The energy of each level of DWT is illustrated in Figure 9. From this figure, it can be seen that the dominant levels for the regular building are 4 by 49.5% then level 3 by 32%. Moreover, the levels of the irregular building are shown to be dominant at levels 3 and 4 by 40.3 and 46%, respectively. The performance damage of two buildings is shown to be approximately similar to the two damage cases; the damage cases are dominant at level 3. In addition, it can be shown that the maximum energy of the irregular building is smaller than the regular one by 8%. In addition, the correlation between the distributions of undamaged and damaged D1 cases has shown that the correlations of F3 floor for regular and irregular buildings are 0.572 and 0.649, respectively.
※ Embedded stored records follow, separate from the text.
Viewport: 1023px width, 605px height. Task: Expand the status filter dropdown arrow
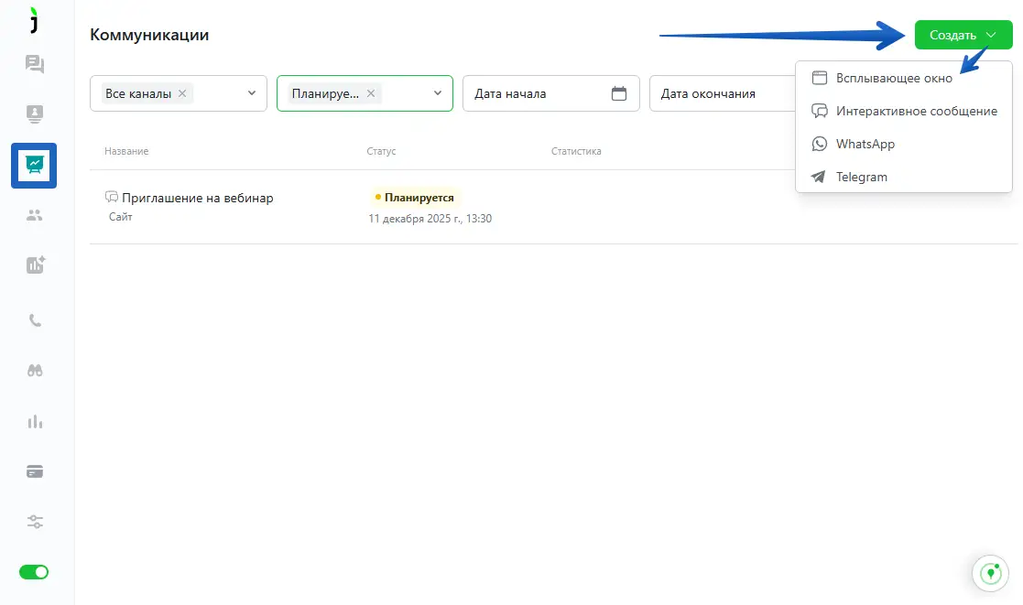tap(438, 93)
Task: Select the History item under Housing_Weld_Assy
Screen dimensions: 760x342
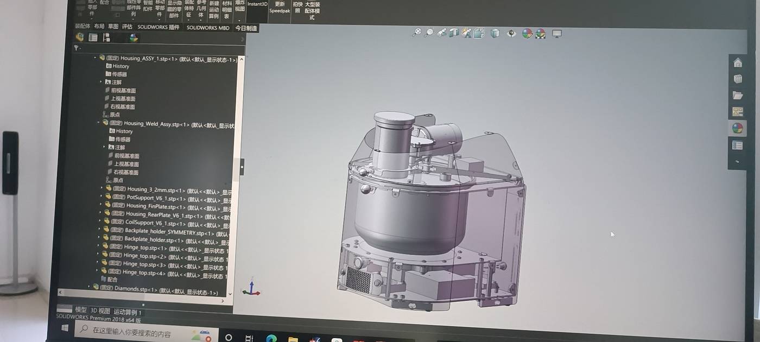Action: (x=124, y=131)
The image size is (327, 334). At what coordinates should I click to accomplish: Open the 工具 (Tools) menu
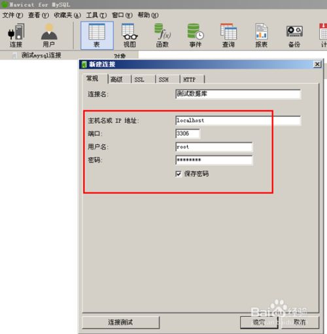[96, 15]
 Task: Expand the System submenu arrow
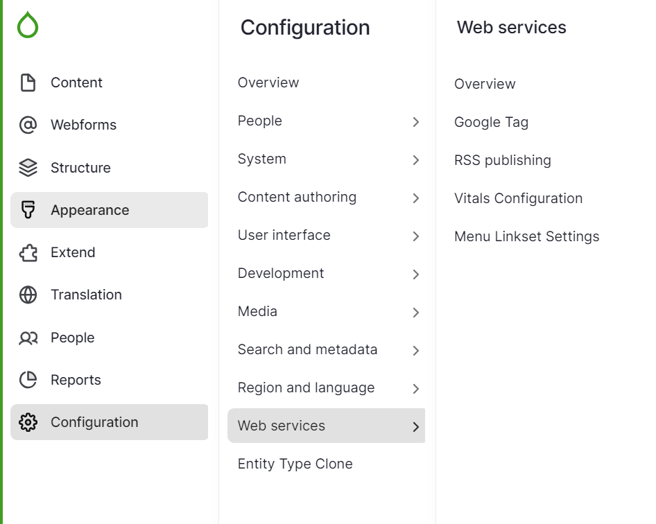point(416,160)
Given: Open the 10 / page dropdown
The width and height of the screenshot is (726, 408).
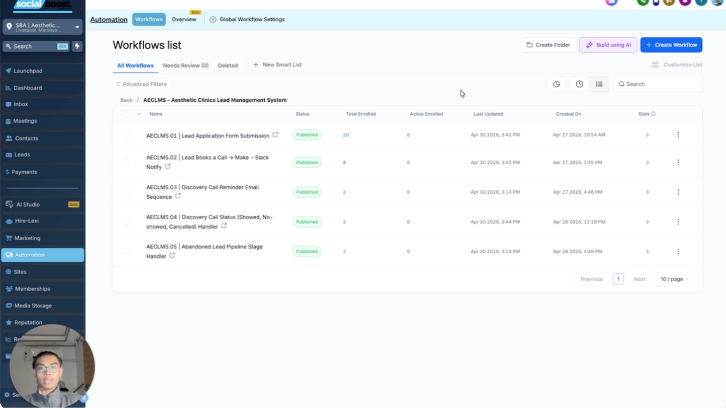Looking at the screenshot, I should tap(674, 279).
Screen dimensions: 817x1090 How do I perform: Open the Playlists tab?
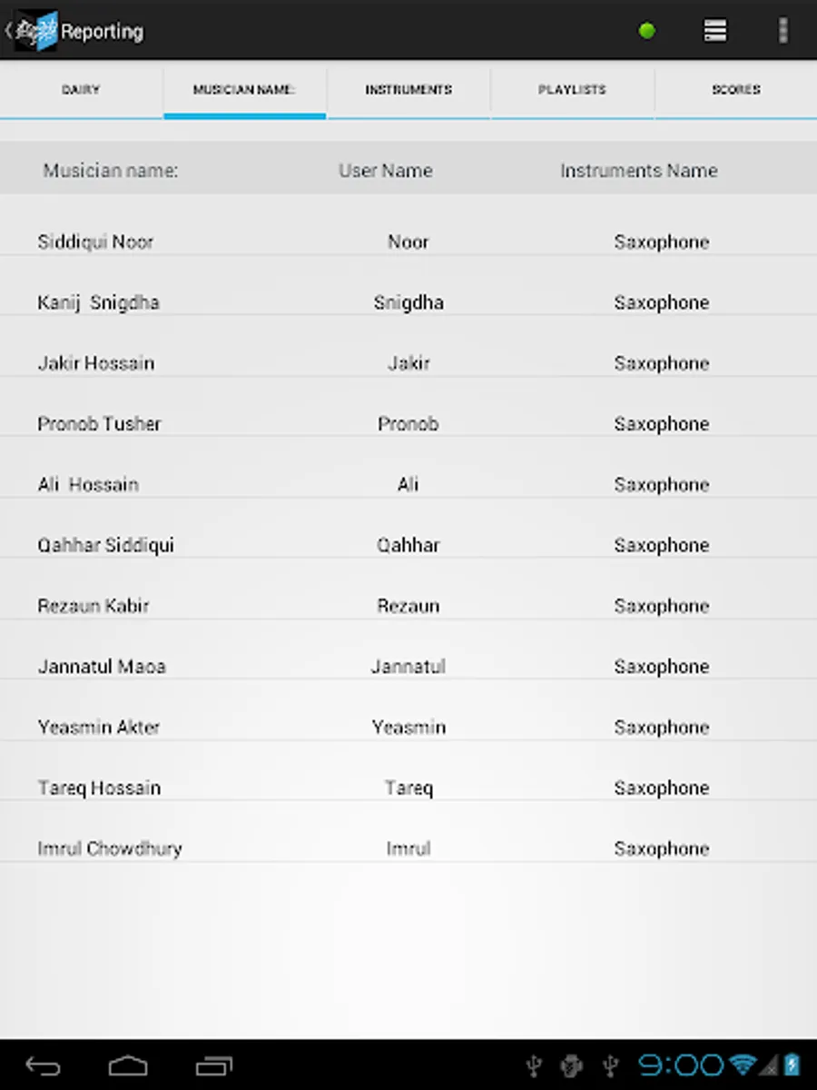click(572, 90)
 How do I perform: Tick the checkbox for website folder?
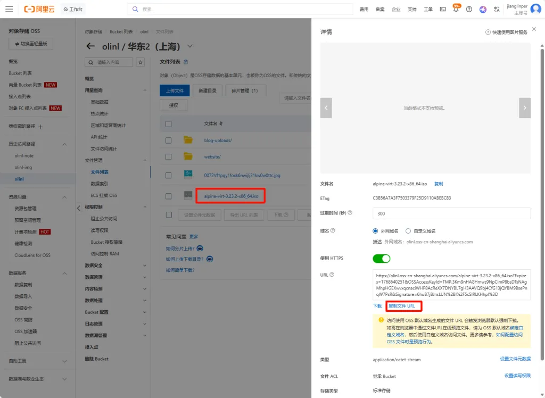point(169,157)
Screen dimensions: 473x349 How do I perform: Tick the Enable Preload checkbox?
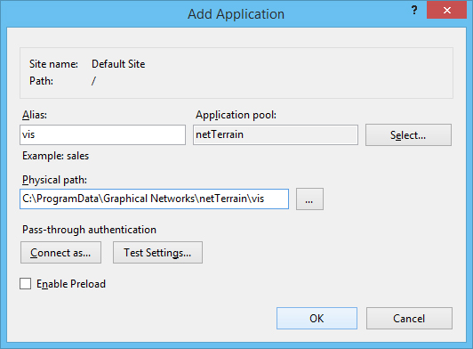(x=25, y=284)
It means that the distribution of the irregular building and energy is more suitable than regular one in the cases of damage. Moreover, with damage, the roof response correlation trend decreases dramatically for all frequency level contents except for the lowest level which suffers less decrease; however the correlation coefficient of the highest frequency level (levels one and two) increases with the increasing damage.
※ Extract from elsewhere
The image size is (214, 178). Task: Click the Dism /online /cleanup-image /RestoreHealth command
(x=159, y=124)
The comparison of CWT and DWT in the two cases shows that the total energy of continuous and distribution of discrete levels have observed the damage and can be used to detect the damage. In addition, it can be seen that the correlation coefficient values for the discrete are lower than continuous one. Furthermore, the total energy of discrete method is clearer than the continuous one. Therefore, it can be concluded that the discrete wavelet energy is more suitable to detect the damage and study the effect of damage. Also, it can be noted that the correlation coefficient can be used to study the effects of damage and study the safety of structures.

5. Conclusions

The wavelet transform is proposed as a damage detection and performance analysis method to study the regular and irregular buildings behavior. To investigate the performance of the proposed method and buildings types, two different 3D modular steel structures are designed using FEM. The new damage detection and performance analysis methods are proposed using wavelet energy of wavelet contents. Two wavelet energy contents of CWT and DWT are used in this study. The correlation coefficient used in detecting structural (regular and irregular buildings) damage and performance was applied to find optimum methods of the wavelet to classify the damage of structures. The energy of DWT shows significantly higher performance than the energy of CWT in detecting damage of building, which has little and high effect on the model properties of buildings types. The performance of regular and irregular buildings during seismic loads effects and damage detection of two types of buildings show that the irregular buildings are suitable to use in seismically active areas. In addition, it can be noted that the correlation coefficient can be used to study the effects of damage and study the safety of structures based on the energy of wavelet transform. Finally, an experimental work and field observation are needed to complement the real analytical studies.

Competing Interests

The authors declare that they have no competing interests.

Acknowledgments

This research was supported by Basic Science Research Program through the National Research Foundation of Korea (NRF) funded by the Ministry of Science, ICT, and Future Planning (Grant no. 2013R1A2A2A01068174).